Kado Muir is an Australian Aboriginal artist, anthropologist, archaeologist, and Indigenous rights activist in Western Australia.

==Early life and family==
Muir's father was dogger Peter Muir, who gave the important sacred and archaeological site Serpent's Glen, in the Little Sandy Desert, its name. Muir spent 16 months in the area around the Carnarvon Ranges (also known as Katjarra) in 1962, and gave the first written account of the rock art at Serpent's Glen, now known as Karnatukul. He also named Billycan Spring. He married Daisy, an Aboriginal woman, and had sons Talbot and Kado.

==Traditional owner==
Muir is a Ngalia traditional owner, holder of cultural knowledge and of the Mantjiltjara language, and of the country to the northwest of Leonora. He is an applicant on the Mantjintjarra Ngalia peoples native title claim in the Goldfields region.

==Advocacy==

He is a fierce advocate for the rights of Indigenous Australians in land rights, protecting heritage, and recognising the value of traditional knowledge and cultural expression, and has researched and published on Australian Aboriginal heritage and native title.

In July 2021 told the UN Expert Mechanism on the Rights of Indigenous Peoples (EMRIP), in a meeting presided over by current chair Megan Davis, that the Australian Government had not been doing enough to protect Aboriginal heritage, and that the draft Aboriginal Cultural Heritage Bill (which would supersede WA's Aboriginal Heritage Act 1972 still allowed the Minister of Aboriginal Affairs to override the wishes of traditional owners. He has written several articles about the destruction of Juukan Gorge for The Conversation.

==Art==
Muir is an accomplished visual artist, specialising in printmaking, and also works on canvas.

In 2018, together with his wife Deeva, Muir painted a mural called Reti on the wall of Kalgoorlie Police Station. Reti (English name Empress Springs) is a significant cultural site in Great Victoria Desert, and is situated on land subject to a native title claim.

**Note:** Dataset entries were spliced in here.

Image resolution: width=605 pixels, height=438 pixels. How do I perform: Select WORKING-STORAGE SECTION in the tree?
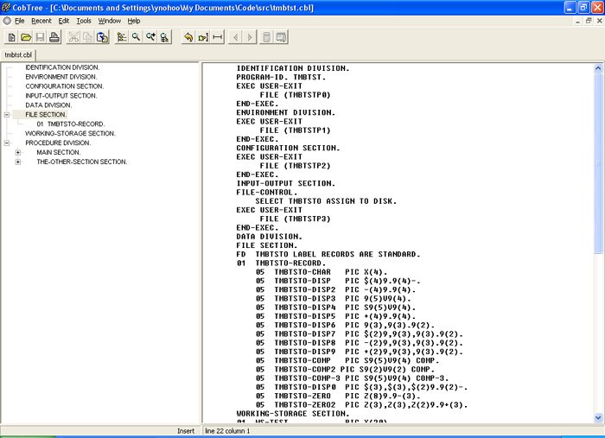coord(70,133)
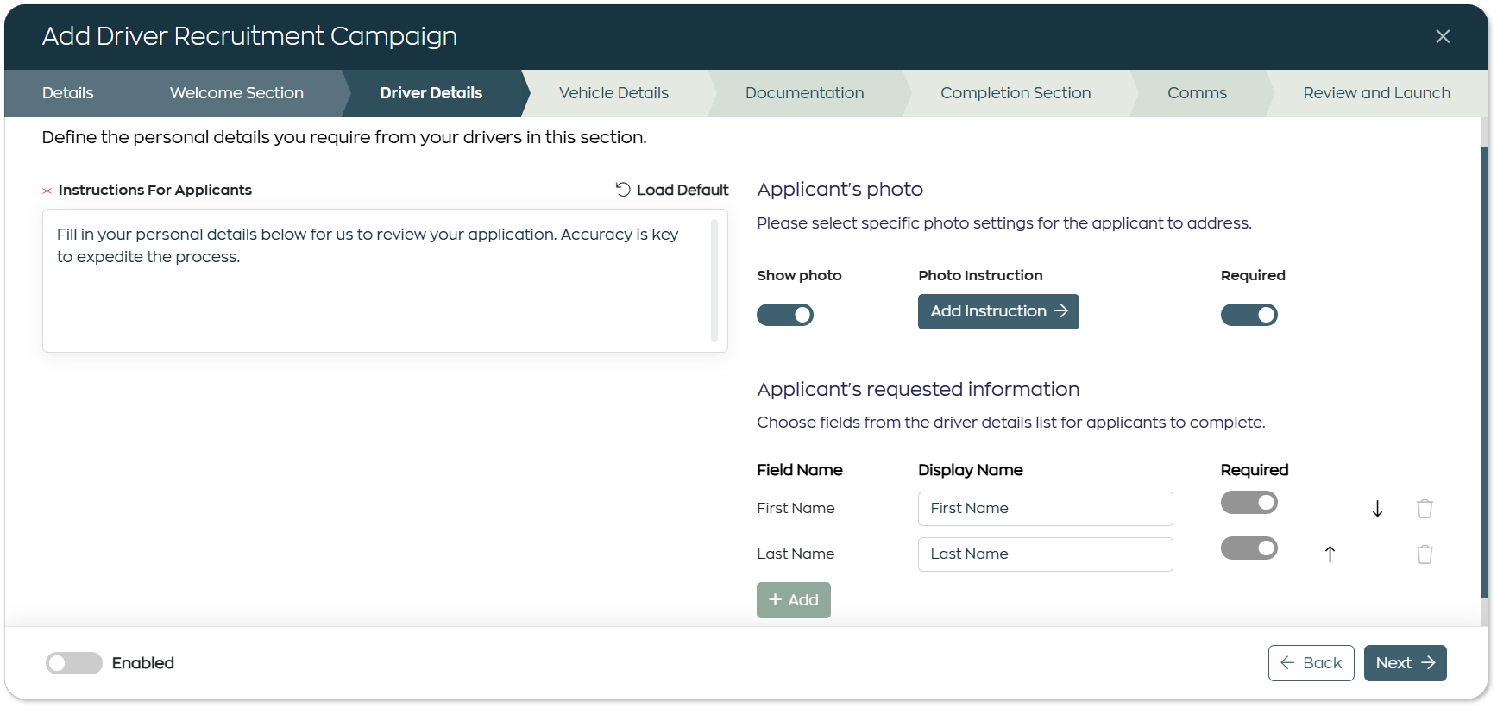Close the campaign dialog with X
Image resolution: width=1497 pixels, height=708 pixels.
pos(1443,36)
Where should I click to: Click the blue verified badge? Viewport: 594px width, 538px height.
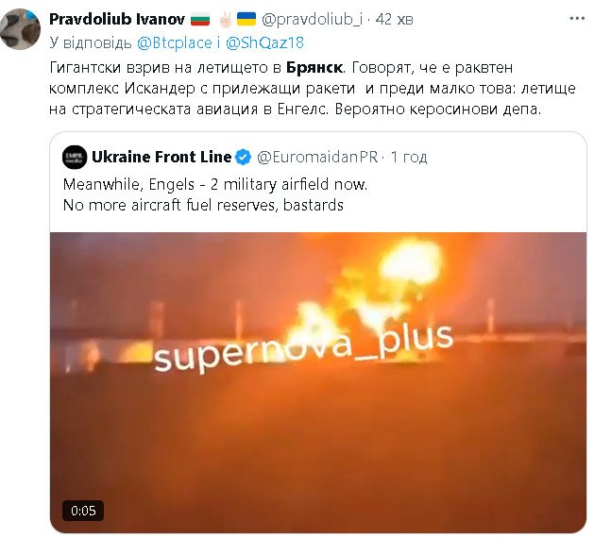(243, 157)
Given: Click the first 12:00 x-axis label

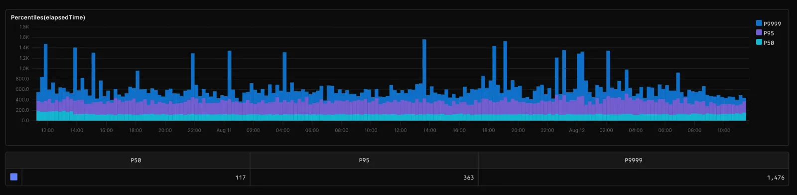Looking at the screenshot, I should [47, 130].
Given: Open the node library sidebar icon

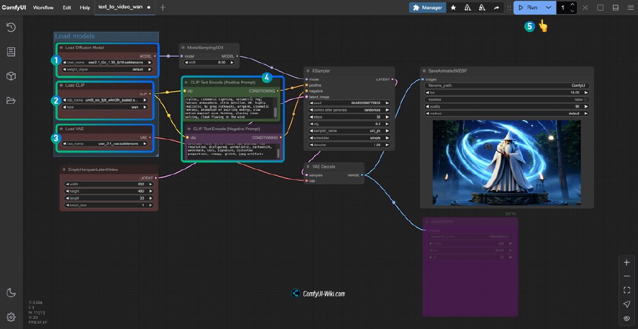Looking at the screenshot, I should click(11, 52).
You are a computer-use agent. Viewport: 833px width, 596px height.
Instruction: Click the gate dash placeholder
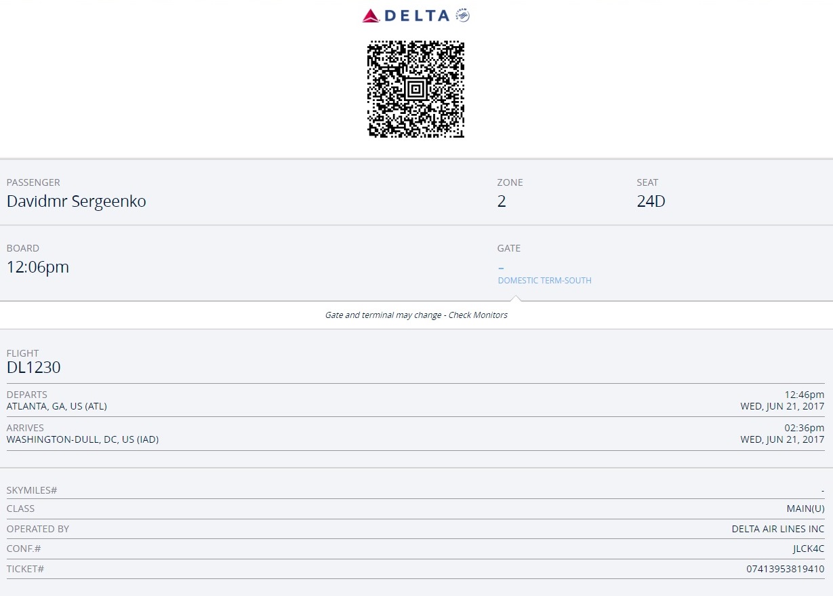(x=501, y=269)
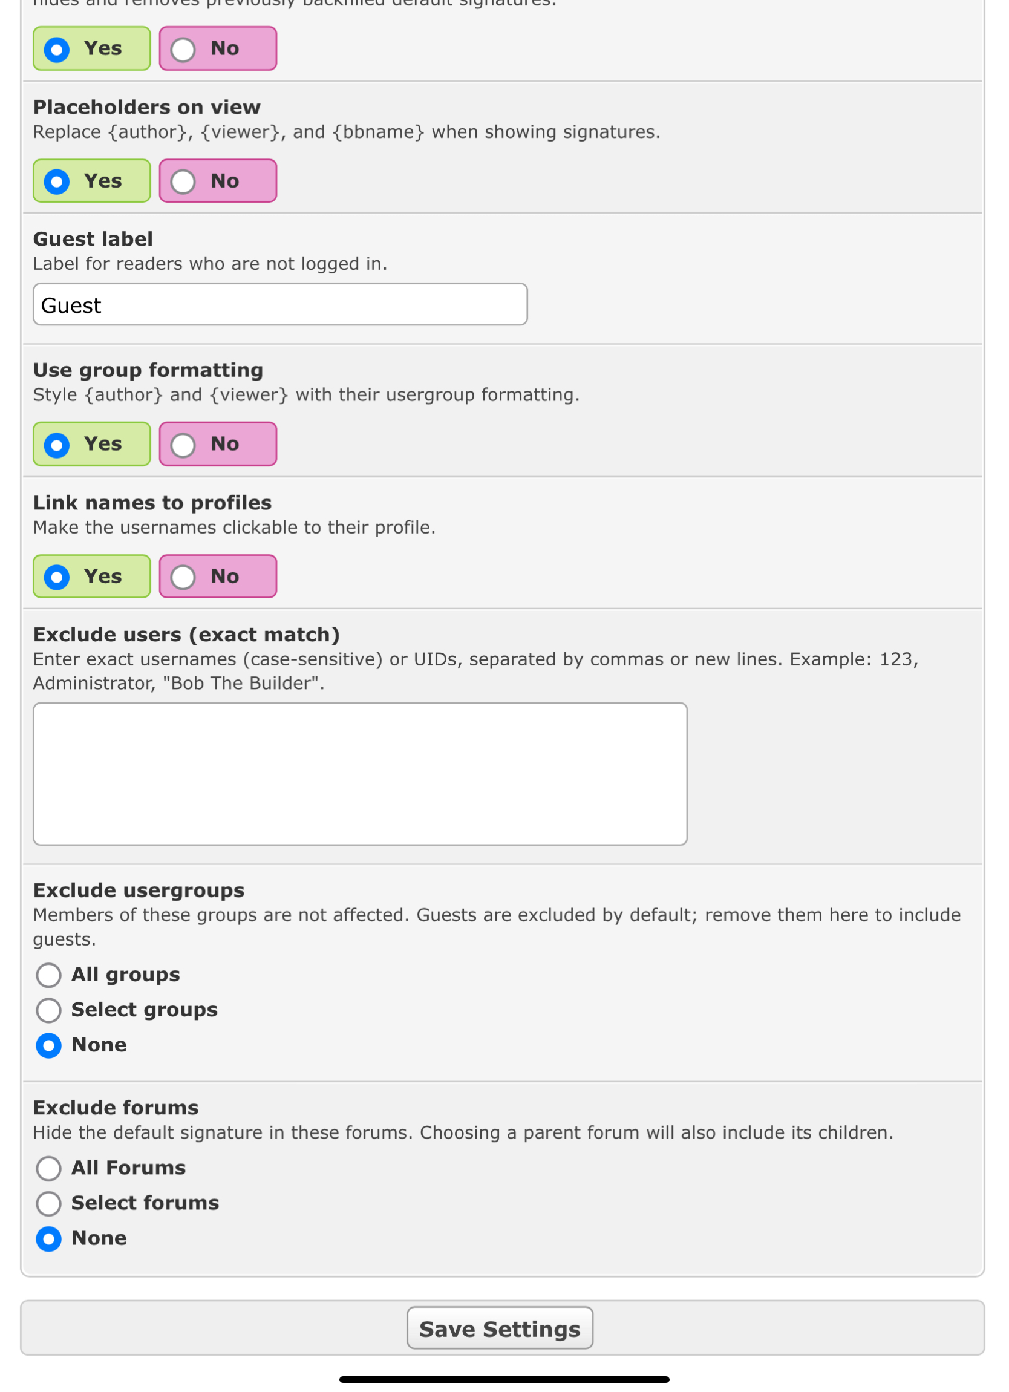Select No for Placeholders on view
The height and width of the screenshot is (1392, 1009).
click(183, 182)
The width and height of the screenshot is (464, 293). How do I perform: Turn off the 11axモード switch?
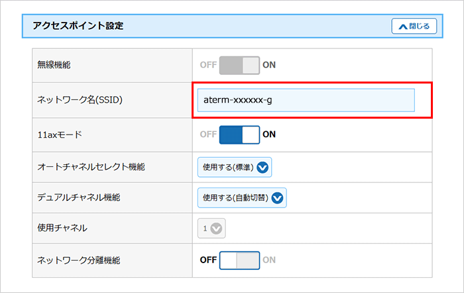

In 2022 he has led workshops to make rugs made of recycled fabric for a cross-cultural art project called Reclaim the Void, created by Ngalia elders and others under the direction of Muir and Vivienne Robertson. The rugs will be joined, creating a huge textile artwork depicting the story of the Tjukurrpa of the country where gold mines have been dug, and intended to comment on both the desecration of the land and the over-consumption of society. The work will be displayed in the Western Australian Museum.

==Other roles==
He was chairperson of the Tjupan Ngalia Tribal Land Council (an Aboriginal corporation) around or before 2008, and as of July 2022 is chair of the National Native Title Council, co-chair of the First National Heritage Protection Alliance and a member of the steering committee of the First Nations Clean Energy Network.

As of 2021 he is a director of the Wakamurru Aboriginal Corporation, which represents Manta Rirrtinya Native Title Holders.

He is also an advocate of bilingual and "two-way" education in Australia.

===Politics===
Muir stood as a candidate for the Greens at the 2004 and 2010 federal elections and the 2005 and 2013 state elections. In 2016, he was selected as the WA Nationals' lead senate candidate at the 2016 federal election. His bid was unsuccessful, the Nationals having been overtaken by Pauline Hanson's One Nation.

==Personal life and family==
Muir is married to artist Deeva Muir, who was born in Malaysia and has a Sri Lankan Tamil background. Their eldest son Karthi is an actor who trained at the Western Australian Academy of Performing Arts; his younger brother Kuberan is an artist, as of 2019 in his second year of a degree in photography at Curtin University; and younger sister Ammbigai is also a visual artist.